Work task. All lines from the one bearing "This screenshot has height=527, width=1568." through the end of the data below must be printed exactly as they stand, with pictures removed.

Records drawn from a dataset
----
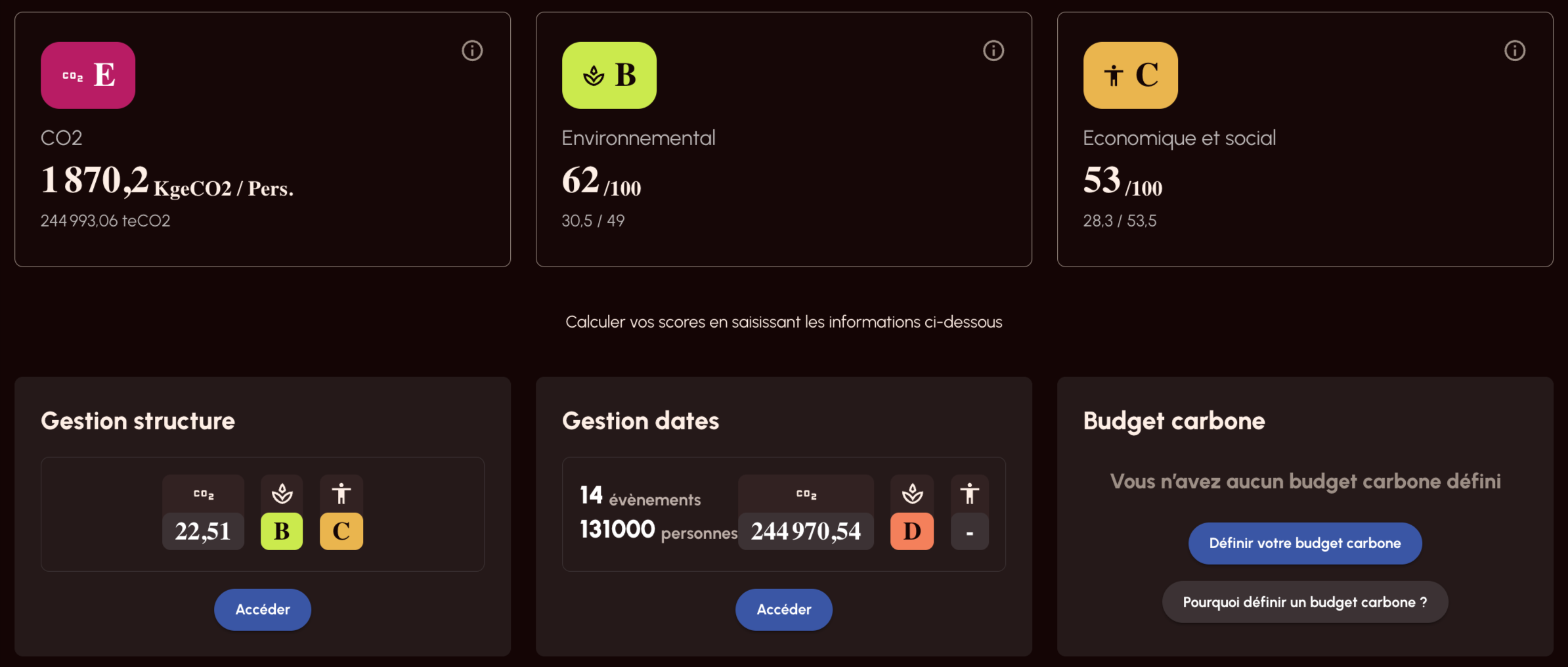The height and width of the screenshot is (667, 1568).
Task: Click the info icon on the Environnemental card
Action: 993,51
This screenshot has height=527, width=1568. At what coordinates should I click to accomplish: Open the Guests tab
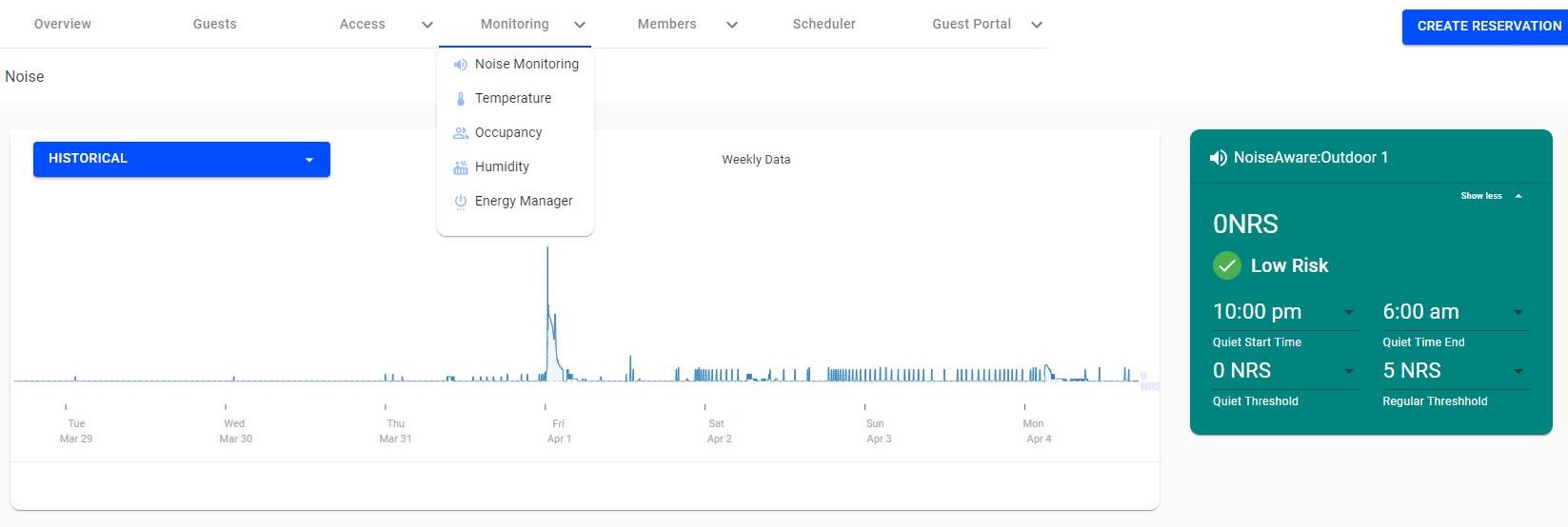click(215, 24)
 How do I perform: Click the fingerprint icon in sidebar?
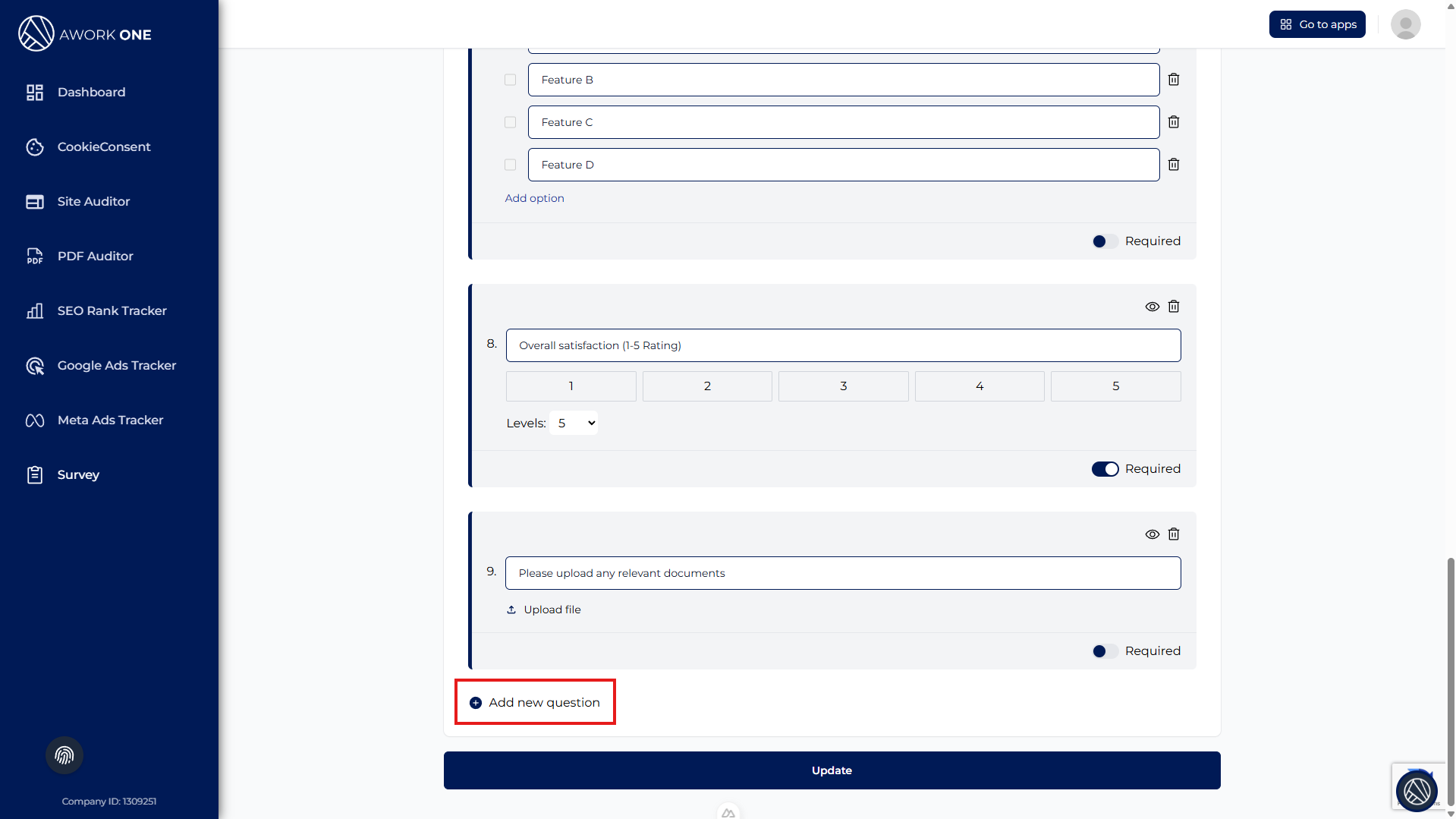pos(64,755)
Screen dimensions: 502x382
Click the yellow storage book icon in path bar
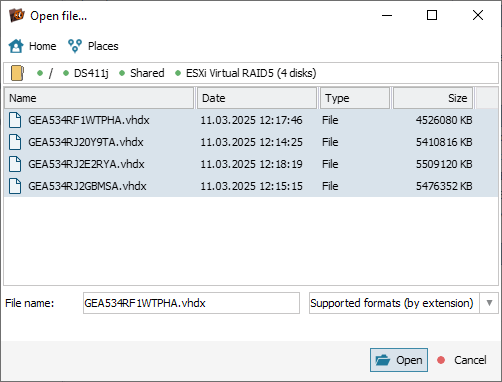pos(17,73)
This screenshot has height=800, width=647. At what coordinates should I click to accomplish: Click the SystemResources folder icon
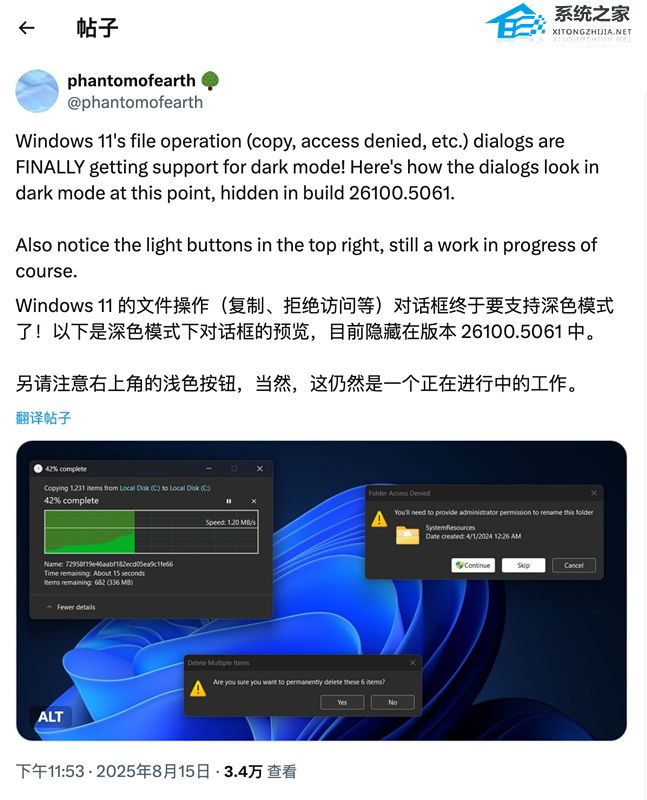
----
Task solution.
This screenshot has height=527, width=1568. At what coordinates should I click to accomplish: Open the Guests tab
click(215, 24)
 How do I perform: Click the fingerprint icon in sidebar?
pos(64,755)
Screen dimensions: 502x382
Click the yellow storage book icon in path bar
pos(17,73)
This screenshot has height=800, width=647. At what coordinates should I click to accomplish: Click the SystemResources folder icon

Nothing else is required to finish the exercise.